Women and men are throwing themselves at each other, punching, kicking, biting. There’s fighting going on all around the Holy Land, and I am just amazed.
This is what Marsha and Natalie came up with?
An uprising?
The president continues his path toward the huts, so I follow him while looking around for Natalie. I have to get her out of here before he finds her and discovers she’s the cause.
The president grabs a random passerby who’s running and shakes him. “Where’s Natalie? My wife? Have you seen them?”
The passerby seems befuddled at both the question and the fact that the president himself is touching him. He’s never gone out when he wasn’t supposed to, when it wasn’t for official business, and he’s never been to the huts either, so it’s no wonder the guy is shocked. I am too.
“Where are they?!” he growls.
“I don’t know,” the guy says, raising his trembling hands. “I swear.”
The president shoves him away, and the guy drops onto the muddy ground.
“Keep searching,” the president barks at his guards. “Find them. Now!”
The guards nod and instantly disperse, searching every hut in their vicinity, tearing it all apart. I can’t do anything but watch as the whole community seems to be turned on its head. I’ve never seen something like this, a violence so visceral it brings chills to my bones.
Suddenly, I spot her, digging a hole in the ground next to a hut not too far from here.
My eyes widen when I spot the body.
Fuck.
I glance at the president, and when he isn’t looking, I dash to Natalie. I grab her shoulder and pull her with me. “Come. Now.”
“Noah? What are you doing here? Let go of me!” she squeals. “This has to be done!”
“I don’t care what you’re doing, hide!” I bark, shoving her into the hut right next to where she was digging.
Emmy’s there too, but she’s covered in blood, and the sight catches me off guard.
She’s washing her hands, and the moment she looks up and spots me, the terror makes her tremble.
“It’s okay. I won’t get you in trouble,” I say, holding up my hand. “But we need to go. Now.”
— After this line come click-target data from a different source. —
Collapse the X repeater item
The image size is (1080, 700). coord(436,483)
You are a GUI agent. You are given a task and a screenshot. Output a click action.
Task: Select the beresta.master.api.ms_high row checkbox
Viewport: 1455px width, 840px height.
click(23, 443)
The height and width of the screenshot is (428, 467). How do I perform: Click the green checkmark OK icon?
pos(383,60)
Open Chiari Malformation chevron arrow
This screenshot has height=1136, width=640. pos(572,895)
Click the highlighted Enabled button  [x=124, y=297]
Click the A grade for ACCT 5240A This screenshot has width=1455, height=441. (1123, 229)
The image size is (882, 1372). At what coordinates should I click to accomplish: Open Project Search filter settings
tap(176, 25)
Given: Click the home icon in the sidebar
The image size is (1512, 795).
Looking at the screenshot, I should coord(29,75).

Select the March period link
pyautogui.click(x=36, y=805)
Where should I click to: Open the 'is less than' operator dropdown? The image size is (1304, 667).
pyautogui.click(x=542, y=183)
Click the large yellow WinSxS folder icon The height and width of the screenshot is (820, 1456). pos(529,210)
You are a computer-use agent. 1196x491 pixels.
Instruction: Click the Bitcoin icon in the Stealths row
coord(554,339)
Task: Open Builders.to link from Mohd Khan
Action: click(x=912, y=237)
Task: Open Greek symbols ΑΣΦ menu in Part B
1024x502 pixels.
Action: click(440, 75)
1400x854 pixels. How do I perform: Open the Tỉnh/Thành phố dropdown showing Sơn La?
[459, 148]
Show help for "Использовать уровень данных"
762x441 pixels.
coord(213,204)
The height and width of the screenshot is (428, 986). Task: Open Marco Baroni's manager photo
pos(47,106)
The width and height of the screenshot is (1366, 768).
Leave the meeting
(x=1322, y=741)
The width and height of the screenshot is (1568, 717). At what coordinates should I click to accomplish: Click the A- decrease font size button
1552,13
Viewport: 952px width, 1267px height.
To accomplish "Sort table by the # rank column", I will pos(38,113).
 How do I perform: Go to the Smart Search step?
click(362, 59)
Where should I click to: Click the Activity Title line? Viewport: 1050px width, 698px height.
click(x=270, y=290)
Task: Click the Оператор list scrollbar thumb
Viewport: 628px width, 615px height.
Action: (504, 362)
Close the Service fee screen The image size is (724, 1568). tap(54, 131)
Emmy’s jaw still drops, and tears fill her eyes.
But she’s not looking at me.
“Go where?”
The moment his voice booms behind me, my whole body feels as though it’s turned into ashes. And when Natalie turns around, her face turns bleak too.
He followed me here.
He saw.
“Think you could hide this from me?” the president says. “That I wouldn’t discover all the things you’ve been planning behind my back?”
I close my eyes and let it all sink in.
He knows.
She’s here for only one reason, and he knows exactly why.
She caused the uprising … and now he knows I was involved too.
We’re doomed.
“Take them. Lock them up,” the president barks right before I’m shoved to my knees by two guards, muzzled, and put into chains.
Ready for the slaughter.
Natalie
“Let me out!” I yell, banging on my bedroom door again and again.
It’s no use. No one’s going to let me out.
The guards have a job to do. If they don’t listen, the president will punish them.
The women won’t let me out because if they did, he’d know they were helping … and then he’d punish them too.
The other patriarchs? They want to keep their power so they’d never help me.
And Agatha? She’d lose her head if she tried.
No one can help me.
Not because they don’t want to, but because of their own safety. There is no happiness in this place, only power and those who have it. That’s what it’s all about … my father, the president, has it all.
Someone has to take it from him.
I just wish I knew how.
I’m stuck in my room with nothing I can use as a weapon to tear this door down. It’s the only thing that’s standing between me and the people out there, the people who were ready. Damn, I was so close. Those women were ready to fight.
And then the guards came and dragged them all away, one by one, until no one was left to fight.
I don’t know what happened to all of those women. Did they put them all in suffering huts? Did they make them wash the floors? Clean the grounds? Did they hurt them? Punish them for their insolence?
A chill runs along my spine. God, this is all my fault.
It was my idea to make them stand up to their oppressors.
I thought we could do it, that we could finally beat them. We had them outnumbered.
Yet … it’s still not enough.
They have weapons. What do we have?
Our bodies.
We’re no match. We never were. It was only a matter of time until the guards came to beat down the crowd and the fighting ended.